***** DATA SHOWN *****

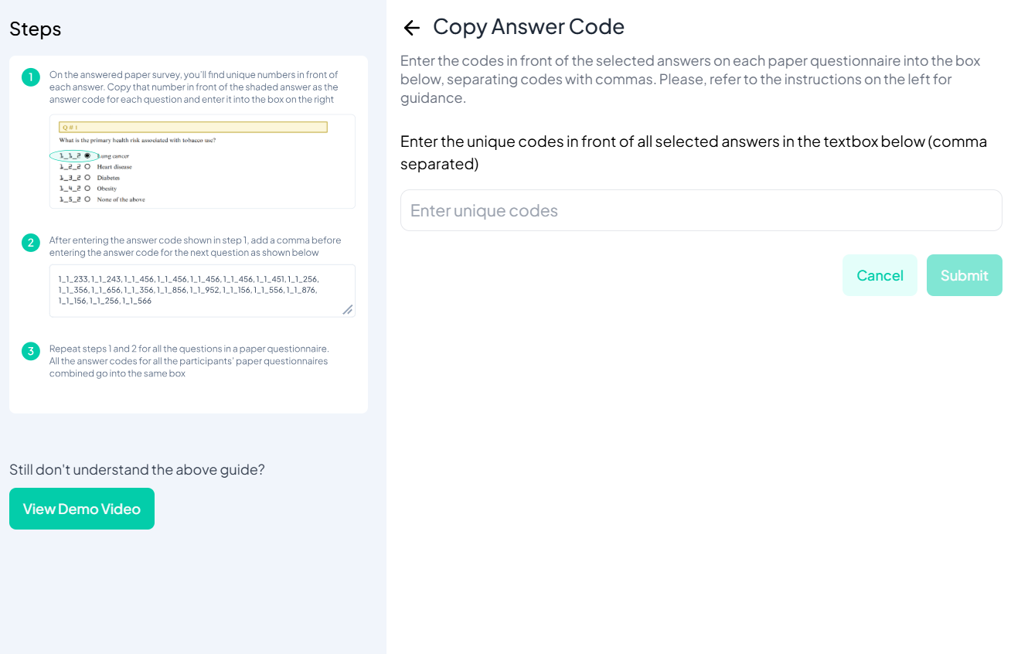Click the resize handle on the example code box

point(348,309)
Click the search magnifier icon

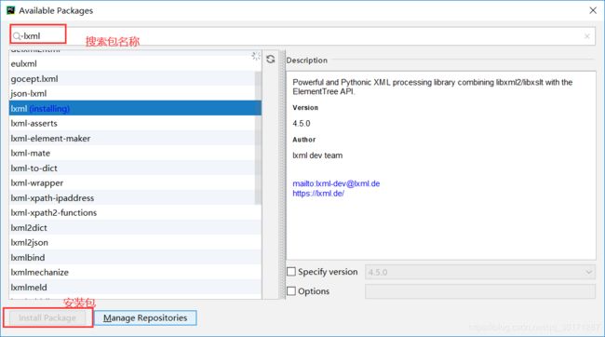pyautogui.click(x=17, y=36)
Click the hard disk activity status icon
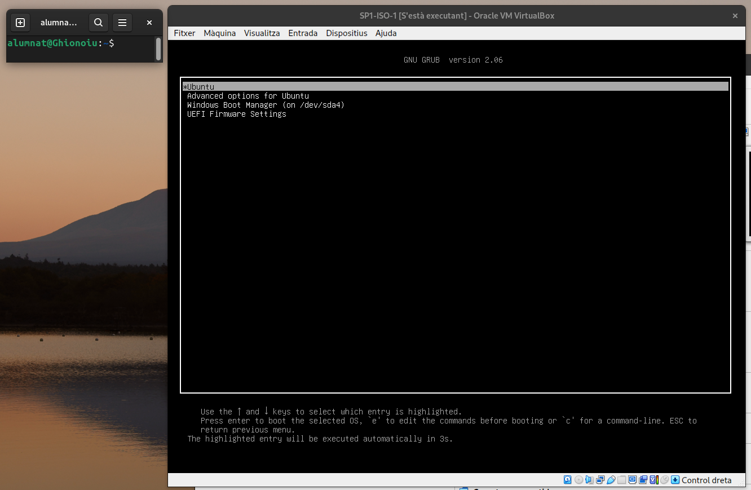This screenshot has width=751, height=490. tap(568, 480)
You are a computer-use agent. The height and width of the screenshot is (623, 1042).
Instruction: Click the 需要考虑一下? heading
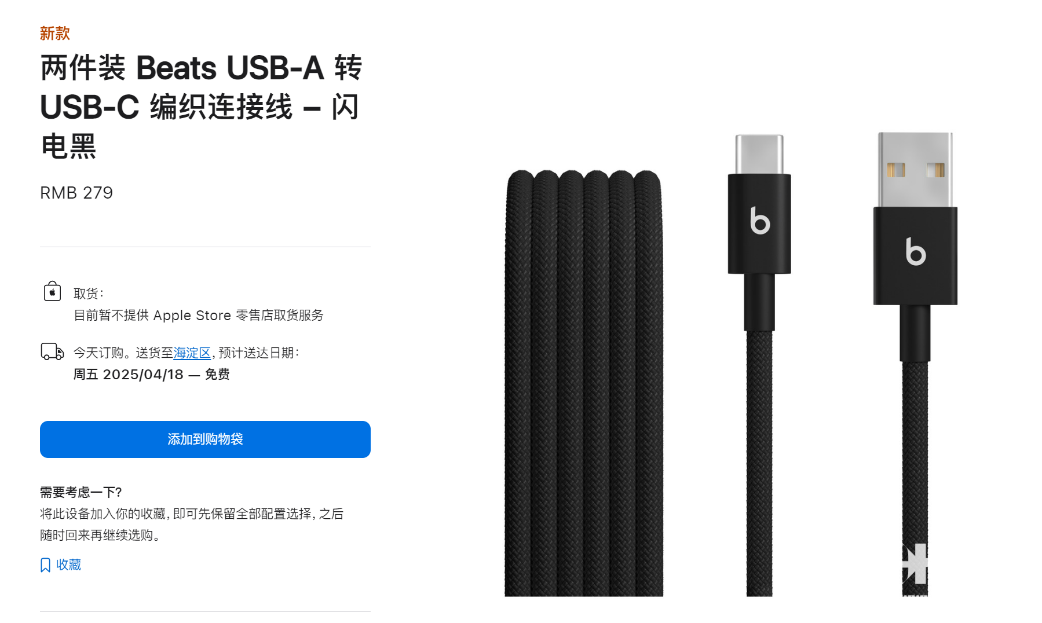click(x=81, y=492)
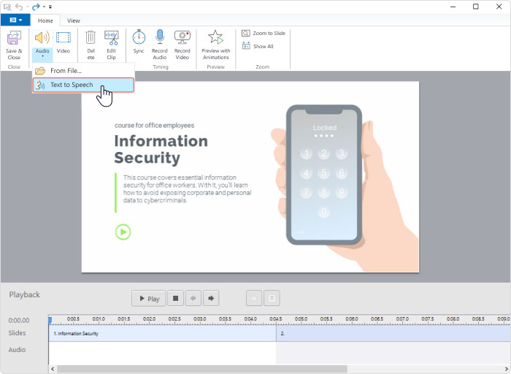
Task: Click the next slide arrow button
Action: 212,298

*****

- [WORK TASK]
The exact lines from the one containing "You are a computer-use" through the end of the data are to be copied, with both ends kept and pictures left out.

- [SOLUTION TO THIS TASK]
You are a computer-use agent. The height and width of the screenshot is (623, 1042).
Instruction: Click the 需要考虑一下? heading
click(x=81, y=492)
Task: Click the next slide arrow button
Action: 212,298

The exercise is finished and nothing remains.